The good news was what one Council member described as the Chief’s refreshingly, brutal honesty. If you like getting an unvarnished story this is a guy who gives “just the facts, ma’am.”
We are blessed that the Chief is a great communicator, straight up guy, and Antioch resident, who as a parent and homeowner, lives and breathes our daily dilemmas.
The Council, as well, is to be commended for their unity of resolve. Any ideological differences were cast aside as Mayor Harper, Vice Mayor Rocha and Counselors Gary Agopian, Tony Tiscareno and Monica Wilson all committed to fully supporting the Chief.

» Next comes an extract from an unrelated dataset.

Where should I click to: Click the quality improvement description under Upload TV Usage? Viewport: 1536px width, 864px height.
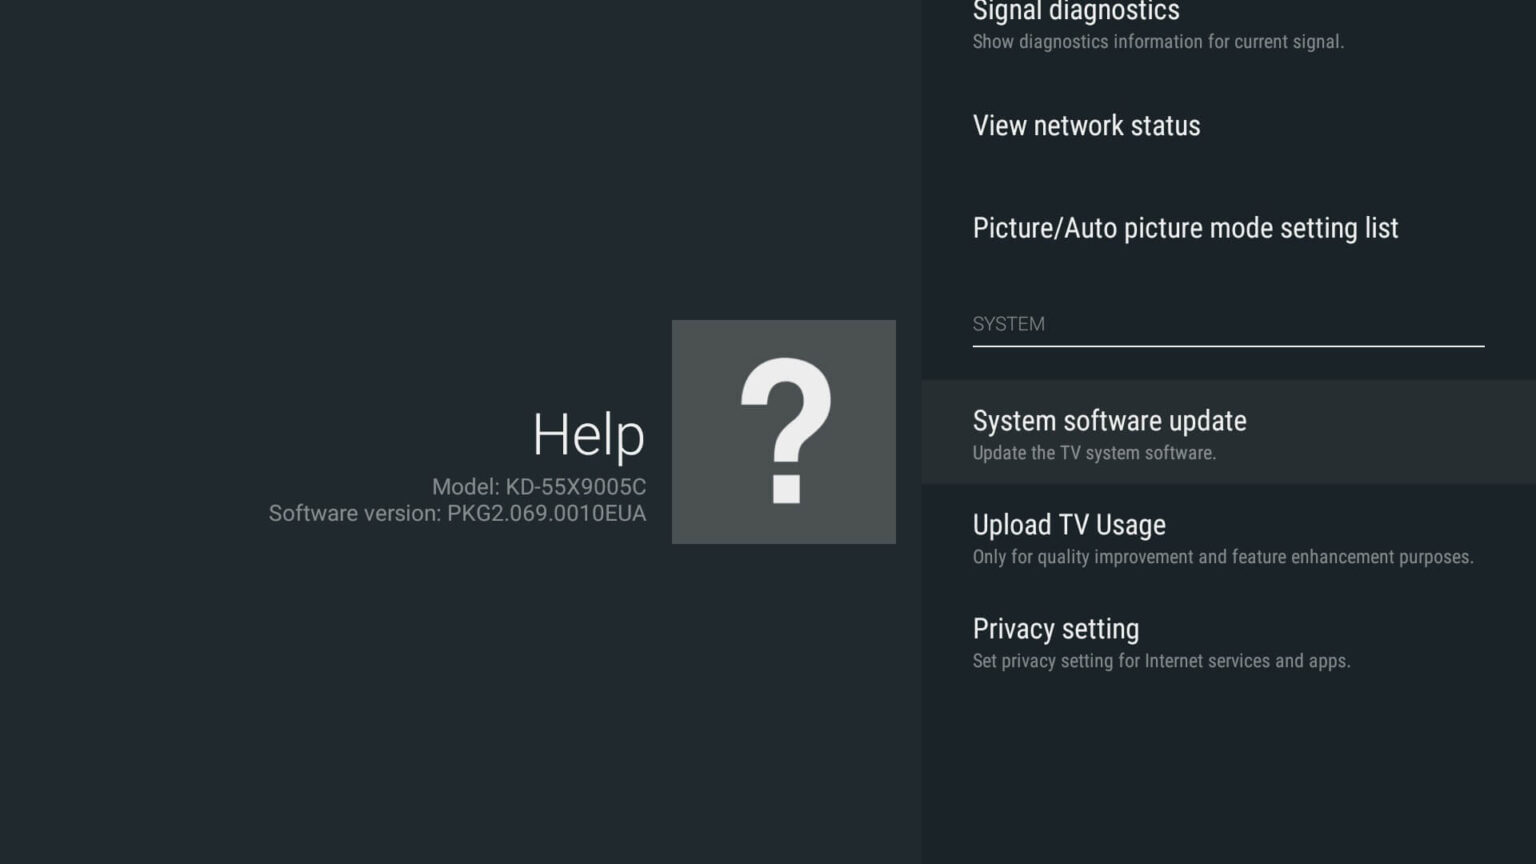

It is going to take everyone on deck, from top city brass to everyday citizens, to turn this ship around. To their credit this Council acutely realizes crime is the City’s pivotal issue. Safety, after all, consumes Antioch’s conversation at the office water cooler, the beauty salon and the family dining table.
Some positive underscored in that we seemingly have hit bottom on police staffing with a handful of recruits gestating. It was heartening to also hear that deteriorating response time is finally flattening out.
Other news, though, was chilling. We have 88 sworn officers, one more than in 1995 when we had 28,000 less citizens. The Chief said that our previous high water mark of 126 officers is minimum baseline, with 144 ideal. Remember, we currently have no school community resource officers, gang prevention, narcotic, or traffic control units. Community service officers are just trickling back and code enforcement is bare minimum.
You can’t make filet mignon out of hamburger, try as our dedicated officers do. Antioch violent crime is up 30.6% from last year; burglaries seem epidemic; our crime rate doubles that of neighboring Pittsburg; and, as perspective, Antioch High had four lockdowns last year due to shootings within proximity.
Obviously, we can’t afford to do nothing because, like it or not, we pay a price everyday; in daily anxiety, looking over our shoulders as we walk the dog or go to our cars in the store parking lot; worrying when we get back home from work if our house is undisturbed; fearing vacation absence; and seeing depreciated real estate values.
The Chief, our brave men and women in blue, and our City Council, need and welcome your ideas and your unwavering support. Please come to a Town Hall Meeting on crime at Beede Auditorium at 6 p.m. on Thursday, February 28th.
We are a resilient lot. Antioch can and will reclaim public safety.